Kathmandu looks to reduce costs amid health crisis
Negotiating rental costs with landlords, standing down staff and reducing senior management pay are just some of the cost saving measures Kathmandu has implemented or plans to implement in the coming weeks to survive the escalating COVID-19 pandemic.
The retailer announced on Friday that it was closing stores and standing down staff in Australia for the next four weeks. Stores in New Zealand have been closed since March 24, and Rip Curl stores in Europe have been closed since mid-March.
Staff in Australia will be able to access leave entitlements and government assistance, while in New Zealand, the retailer is working to access the government wage subsidy for employees.
During the lockdown in France, Rip Curl employers have been able to temporarily release staff while the government funds the majority of employee salaries.
Employment in North America, where its footwear chain Oboz is located, is largely on an “at will” basis.
The use of casual staff in retail networks and warehouses has ceased in all regions in response to reduced demand in recent weeks.
All of the group’s major head offices are closed with some staff working from home. Senior management across all brands have agreed to a 20 per cent salary reduction until further notice.
Kathmandu said the store closures are the result of social distancing measures imposed by governments worldwide. The retailer will continue to run its online retail business in Australia, Europe and the US but online distribution has been suspended in New Zealand.
“Our total focus is to protect the health and wellbeing of our teams and customers and ensure business continuity,” said group CEO Xavier Simonet. “I am so grateful to all our teams around the world for their resilience in this situation of uncertainty and challenges.”
As part of its aggressive cost saving initiatives, Kathmandu is engaging in negotiation with its landlord partners to achieve a fair rental outcome that will see the group’s rental costs aligned to sales performance.
The Shopping Centre Association of Australia has called on its members to empathise with its tenants during these trying times.
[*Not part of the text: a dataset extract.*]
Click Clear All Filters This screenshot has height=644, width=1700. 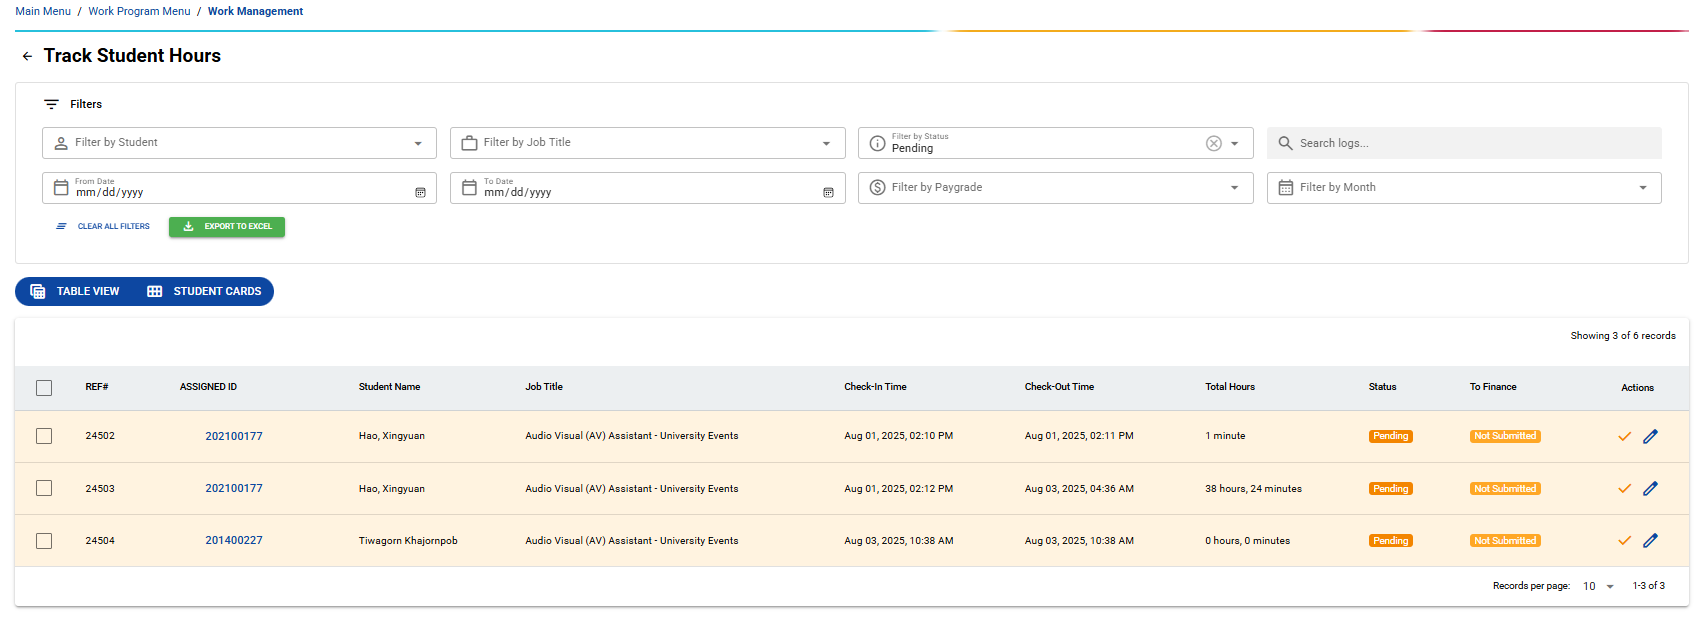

Other measures the company has taken or plans to take include reviewing existing inventory orders and cancelling those based on reduced demand levels, aggressively challenging operating expenses for potential savings and cancelling or deferring planned capital expenditure.
The company said it is consulting with employees around options for team members to continue on a reduced hours and salary basis.
Kathmandu announced that while the COVID-19 pandemic outbreak had minimal impact on earnings for the six months ending January 31, 2020, there is likely to be a material adverse impact to earnings in the second half of this fiscal year.
The company also said it has taken the prudent decision to suspend dividend payments until after such time as more normal trading conditions resume.
In reliance on a waiver issued by NZX, the group’s half year results announcement (including preliminary financial statements) for the six months ending January 31, 2020 is now expected to be released by no later than April 3, 2020 instead of today as previously advised.